Question

A sphere of plastic of radius = .100 m is completely immersed in water. The density of the plastic is 600 kg/m3. Since the plastic would otherwise float it is restrained from moving upward by a thread attached to the bottom of the container. What is the tension in the thread?

Answer 1

To solve this problem we need to use the proportional relationships between density, mass and volume, together with Newton's second law.
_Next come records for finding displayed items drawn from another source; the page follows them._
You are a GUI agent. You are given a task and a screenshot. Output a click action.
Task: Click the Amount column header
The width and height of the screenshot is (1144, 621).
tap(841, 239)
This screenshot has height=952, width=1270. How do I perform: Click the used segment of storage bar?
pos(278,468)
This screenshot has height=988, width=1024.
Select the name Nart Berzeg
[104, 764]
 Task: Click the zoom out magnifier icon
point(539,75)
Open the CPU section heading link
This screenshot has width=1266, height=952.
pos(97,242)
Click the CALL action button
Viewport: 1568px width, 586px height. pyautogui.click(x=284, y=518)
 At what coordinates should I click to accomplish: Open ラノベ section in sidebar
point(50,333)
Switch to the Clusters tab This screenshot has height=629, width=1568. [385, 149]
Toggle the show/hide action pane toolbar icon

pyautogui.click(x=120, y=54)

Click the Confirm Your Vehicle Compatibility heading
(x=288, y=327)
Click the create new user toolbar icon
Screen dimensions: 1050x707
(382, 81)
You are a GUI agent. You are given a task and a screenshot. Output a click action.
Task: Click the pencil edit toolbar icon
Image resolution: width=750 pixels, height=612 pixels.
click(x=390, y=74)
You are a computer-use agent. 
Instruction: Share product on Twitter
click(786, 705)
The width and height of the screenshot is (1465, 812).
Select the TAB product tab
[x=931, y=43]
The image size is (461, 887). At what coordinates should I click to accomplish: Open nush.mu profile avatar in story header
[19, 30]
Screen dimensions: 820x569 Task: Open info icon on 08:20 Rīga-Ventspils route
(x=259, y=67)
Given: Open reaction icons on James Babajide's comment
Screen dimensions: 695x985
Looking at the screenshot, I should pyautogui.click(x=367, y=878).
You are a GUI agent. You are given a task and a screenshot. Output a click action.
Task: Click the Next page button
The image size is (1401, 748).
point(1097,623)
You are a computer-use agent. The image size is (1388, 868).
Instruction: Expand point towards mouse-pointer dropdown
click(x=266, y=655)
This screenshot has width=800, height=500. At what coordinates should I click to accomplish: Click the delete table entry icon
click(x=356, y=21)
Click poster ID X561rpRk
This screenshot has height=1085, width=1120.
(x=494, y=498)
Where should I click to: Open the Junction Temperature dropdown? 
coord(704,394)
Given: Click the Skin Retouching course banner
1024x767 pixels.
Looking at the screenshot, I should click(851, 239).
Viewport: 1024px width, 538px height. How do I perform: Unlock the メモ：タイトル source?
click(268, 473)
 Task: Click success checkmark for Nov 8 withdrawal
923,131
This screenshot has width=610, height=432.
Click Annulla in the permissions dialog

The force can be described as

$F = ma \rightarrow mg$

Where,

m = Mass

g = Gravitational acceleration

At the same time the Density can be defined as

$\rho = \frac{m}{V} \rightarrow m = \rho V$

Where,

m = mass

V = Volume

Replacing the value of the mass at the equation of Force we have,

$F = \rho V g$

Since the difference between the two forces gives us the total Force then we have to

$F_T = F_w - F_p$

Where

$F_w =$ Force of the water

$F_p$= Force of plastic

Therefore with the values for this force we have,

$F_T = \rho_w Vg - \rho_p Vg$

$F_T = Vg(\rho_w - \rho_p)$

$F_T = (\frac{4}{3} \pi r^3) g(\rho_w - \rho_p)$

$F_T = (\frac{4}{3} \pi (0.1)^3) (9.8)(1000 - 600)$

$F_T = 16.412 N$

Therefore the tension in the thread is 16.412N